_Description of the task_
Across all the records, filter for lines with the word "handle" and copy them.

(Saved data entries)
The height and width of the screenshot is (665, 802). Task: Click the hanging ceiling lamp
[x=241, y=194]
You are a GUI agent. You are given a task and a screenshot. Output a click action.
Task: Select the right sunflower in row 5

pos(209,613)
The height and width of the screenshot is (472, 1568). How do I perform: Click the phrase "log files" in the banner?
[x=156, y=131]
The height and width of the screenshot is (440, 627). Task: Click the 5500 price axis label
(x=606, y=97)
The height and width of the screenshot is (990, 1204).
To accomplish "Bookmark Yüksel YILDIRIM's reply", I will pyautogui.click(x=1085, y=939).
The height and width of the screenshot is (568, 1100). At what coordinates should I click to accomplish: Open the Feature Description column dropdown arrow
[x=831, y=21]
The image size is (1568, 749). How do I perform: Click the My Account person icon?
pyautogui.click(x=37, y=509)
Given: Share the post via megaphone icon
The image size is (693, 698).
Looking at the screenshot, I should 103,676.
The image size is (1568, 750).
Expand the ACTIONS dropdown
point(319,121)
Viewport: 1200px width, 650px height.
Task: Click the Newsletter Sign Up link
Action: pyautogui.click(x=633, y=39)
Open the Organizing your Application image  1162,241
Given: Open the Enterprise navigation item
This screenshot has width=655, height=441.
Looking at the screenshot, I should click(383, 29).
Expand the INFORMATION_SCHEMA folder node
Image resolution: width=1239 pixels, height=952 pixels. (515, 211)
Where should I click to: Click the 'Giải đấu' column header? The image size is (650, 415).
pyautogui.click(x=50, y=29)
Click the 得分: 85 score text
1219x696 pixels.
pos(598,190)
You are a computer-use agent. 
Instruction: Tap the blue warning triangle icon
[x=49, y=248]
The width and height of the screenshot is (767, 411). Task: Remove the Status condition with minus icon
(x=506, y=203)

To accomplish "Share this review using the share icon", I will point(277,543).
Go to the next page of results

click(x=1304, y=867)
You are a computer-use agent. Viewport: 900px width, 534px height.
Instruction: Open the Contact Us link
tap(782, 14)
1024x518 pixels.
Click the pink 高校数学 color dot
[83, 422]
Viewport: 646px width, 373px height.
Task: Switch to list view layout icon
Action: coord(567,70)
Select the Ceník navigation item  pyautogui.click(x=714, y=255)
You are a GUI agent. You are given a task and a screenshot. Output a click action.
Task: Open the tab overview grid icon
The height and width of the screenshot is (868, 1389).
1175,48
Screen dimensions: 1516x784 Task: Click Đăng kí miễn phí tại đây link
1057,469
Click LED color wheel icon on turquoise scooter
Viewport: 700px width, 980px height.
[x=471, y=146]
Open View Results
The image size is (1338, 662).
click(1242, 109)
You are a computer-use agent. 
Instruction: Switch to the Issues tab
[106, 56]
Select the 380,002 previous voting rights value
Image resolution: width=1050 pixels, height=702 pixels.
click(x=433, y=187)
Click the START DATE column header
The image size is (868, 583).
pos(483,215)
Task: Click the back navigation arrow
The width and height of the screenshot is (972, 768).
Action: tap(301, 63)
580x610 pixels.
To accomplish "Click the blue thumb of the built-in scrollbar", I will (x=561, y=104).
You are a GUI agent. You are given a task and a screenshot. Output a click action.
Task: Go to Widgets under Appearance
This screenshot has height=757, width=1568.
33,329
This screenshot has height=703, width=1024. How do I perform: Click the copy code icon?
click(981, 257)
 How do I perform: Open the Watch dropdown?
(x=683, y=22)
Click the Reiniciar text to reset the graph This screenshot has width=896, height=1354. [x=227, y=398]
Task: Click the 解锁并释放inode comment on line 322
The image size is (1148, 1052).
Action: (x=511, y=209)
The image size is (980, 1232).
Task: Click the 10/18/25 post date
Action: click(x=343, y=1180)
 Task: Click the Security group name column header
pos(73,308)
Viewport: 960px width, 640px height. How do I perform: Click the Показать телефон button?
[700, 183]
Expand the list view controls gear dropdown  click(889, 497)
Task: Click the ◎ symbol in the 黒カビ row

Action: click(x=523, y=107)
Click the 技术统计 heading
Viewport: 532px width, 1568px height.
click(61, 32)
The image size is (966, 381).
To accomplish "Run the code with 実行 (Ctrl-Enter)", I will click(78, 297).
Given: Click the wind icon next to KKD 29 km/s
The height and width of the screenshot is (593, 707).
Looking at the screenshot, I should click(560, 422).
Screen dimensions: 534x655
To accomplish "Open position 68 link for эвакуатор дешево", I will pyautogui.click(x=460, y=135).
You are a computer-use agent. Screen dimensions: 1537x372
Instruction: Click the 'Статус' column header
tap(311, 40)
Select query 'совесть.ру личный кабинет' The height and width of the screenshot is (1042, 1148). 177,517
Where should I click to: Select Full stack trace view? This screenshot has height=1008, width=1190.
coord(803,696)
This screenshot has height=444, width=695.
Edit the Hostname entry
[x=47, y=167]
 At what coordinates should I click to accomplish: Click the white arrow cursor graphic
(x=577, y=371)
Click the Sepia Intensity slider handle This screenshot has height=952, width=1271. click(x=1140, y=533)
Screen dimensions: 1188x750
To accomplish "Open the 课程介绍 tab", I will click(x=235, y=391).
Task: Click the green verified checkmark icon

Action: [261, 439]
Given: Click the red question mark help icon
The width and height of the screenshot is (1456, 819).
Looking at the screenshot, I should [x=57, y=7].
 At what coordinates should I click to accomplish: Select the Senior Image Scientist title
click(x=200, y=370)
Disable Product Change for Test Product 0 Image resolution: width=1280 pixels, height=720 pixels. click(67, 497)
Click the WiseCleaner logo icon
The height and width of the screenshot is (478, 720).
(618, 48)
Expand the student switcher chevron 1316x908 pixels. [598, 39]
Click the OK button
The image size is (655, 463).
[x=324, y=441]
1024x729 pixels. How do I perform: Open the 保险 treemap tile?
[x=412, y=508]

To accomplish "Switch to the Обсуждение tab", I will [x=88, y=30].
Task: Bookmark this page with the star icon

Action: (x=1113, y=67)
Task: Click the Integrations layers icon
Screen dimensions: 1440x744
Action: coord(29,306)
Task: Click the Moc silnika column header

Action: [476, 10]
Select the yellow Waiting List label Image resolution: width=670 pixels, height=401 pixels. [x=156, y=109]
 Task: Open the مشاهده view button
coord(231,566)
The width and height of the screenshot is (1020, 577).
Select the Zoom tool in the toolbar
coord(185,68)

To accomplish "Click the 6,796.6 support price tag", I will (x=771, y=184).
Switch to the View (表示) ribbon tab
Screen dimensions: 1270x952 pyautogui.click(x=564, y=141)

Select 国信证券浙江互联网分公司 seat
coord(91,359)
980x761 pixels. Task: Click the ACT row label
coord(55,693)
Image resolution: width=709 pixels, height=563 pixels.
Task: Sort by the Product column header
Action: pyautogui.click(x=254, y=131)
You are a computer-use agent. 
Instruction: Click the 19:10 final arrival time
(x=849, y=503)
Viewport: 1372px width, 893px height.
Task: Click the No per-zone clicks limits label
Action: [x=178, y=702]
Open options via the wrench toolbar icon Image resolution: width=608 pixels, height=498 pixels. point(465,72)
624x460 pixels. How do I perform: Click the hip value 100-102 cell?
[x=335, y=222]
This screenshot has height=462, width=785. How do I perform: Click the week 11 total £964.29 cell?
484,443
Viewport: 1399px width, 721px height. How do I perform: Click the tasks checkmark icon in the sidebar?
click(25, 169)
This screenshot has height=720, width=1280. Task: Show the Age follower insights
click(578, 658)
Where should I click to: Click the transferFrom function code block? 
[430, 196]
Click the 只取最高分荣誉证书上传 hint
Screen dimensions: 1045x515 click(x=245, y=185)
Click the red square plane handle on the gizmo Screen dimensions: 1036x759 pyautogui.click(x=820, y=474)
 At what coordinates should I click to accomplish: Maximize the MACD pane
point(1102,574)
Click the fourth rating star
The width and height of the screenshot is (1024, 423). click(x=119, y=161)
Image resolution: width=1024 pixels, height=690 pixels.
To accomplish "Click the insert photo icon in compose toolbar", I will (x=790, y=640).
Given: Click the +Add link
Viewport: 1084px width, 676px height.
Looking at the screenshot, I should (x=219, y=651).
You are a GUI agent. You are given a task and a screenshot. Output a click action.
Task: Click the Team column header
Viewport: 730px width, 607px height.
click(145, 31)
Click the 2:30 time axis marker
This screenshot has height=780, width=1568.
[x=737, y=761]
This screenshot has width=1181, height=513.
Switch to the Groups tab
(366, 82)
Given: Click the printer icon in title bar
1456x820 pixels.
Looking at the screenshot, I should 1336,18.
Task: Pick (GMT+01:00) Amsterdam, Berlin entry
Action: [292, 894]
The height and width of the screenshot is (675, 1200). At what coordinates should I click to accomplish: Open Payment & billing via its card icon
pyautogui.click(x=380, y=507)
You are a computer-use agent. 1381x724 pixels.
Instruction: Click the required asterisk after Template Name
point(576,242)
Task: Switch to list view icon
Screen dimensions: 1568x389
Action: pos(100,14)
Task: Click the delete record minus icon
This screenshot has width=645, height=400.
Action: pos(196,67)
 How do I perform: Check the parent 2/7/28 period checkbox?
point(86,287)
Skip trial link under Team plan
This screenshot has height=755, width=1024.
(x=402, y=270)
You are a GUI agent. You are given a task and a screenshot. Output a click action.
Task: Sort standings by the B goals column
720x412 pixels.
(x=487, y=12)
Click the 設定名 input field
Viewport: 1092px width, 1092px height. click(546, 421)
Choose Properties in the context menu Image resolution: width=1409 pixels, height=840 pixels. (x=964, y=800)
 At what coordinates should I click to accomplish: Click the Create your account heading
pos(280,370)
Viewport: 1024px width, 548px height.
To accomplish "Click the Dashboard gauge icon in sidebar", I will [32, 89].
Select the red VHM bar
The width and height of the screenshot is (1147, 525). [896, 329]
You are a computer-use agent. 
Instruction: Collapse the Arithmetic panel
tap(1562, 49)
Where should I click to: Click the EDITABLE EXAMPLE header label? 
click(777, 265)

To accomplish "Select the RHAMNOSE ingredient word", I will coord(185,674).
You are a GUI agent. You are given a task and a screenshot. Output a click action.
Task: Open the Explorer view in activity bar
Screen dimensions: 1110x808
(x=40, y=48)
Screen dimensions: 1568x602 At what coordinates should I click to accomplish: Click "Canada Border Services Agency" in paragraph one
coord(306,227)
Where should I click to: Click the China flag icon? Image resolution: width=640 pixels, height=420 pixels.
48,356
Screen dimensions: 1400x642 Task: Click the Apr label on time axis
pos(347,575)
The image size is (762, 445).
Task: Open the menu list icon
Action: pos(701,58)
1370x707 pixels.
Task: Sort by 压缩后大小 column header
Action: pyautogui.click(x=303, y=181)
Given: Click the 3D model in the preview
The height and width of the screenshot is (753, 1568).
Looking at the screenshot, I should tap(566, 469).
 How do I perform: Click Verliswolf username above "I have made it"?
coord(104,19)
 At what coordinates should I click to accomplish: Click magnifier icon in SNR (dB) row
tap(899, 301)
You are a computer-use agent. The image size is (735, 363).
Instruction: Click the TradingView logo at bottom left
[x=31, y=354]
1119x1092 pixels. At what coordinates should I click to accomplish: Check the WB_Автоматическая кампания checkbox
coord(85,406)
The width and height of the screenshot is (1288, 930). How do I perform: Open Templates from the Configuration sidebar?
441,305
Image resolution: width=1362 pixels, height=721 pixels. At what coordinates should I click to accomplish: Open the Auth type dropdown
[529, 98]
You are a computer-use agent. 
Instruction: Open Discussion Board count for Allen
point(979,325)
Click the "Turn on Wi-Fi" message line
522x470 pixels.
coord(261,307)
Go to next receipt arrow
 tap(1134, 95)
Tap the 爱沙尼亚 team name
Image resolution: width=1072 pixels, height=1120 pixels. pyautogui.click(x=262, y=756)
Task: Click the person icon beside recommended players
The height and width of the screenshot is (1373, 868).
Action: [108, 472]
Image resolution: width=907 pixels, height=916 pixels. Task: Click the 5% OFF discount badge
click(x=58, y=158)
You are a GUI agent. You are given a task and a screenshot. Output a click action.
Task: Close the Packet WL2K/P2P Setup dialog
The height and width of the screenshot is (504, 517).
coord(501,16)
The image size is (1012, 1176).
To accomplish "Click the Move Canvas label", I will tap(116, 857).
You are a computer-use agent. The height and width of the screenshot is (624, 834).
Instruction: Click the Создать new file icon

_Response_
Click the Sepia Intensity slider handle This screenshot has height=952, width=1271. click(x=1140, y=533)
Click the red square plane handle on the gizmo Screen dimensions: 1036x759 pyautogui.click(x=820, y=474)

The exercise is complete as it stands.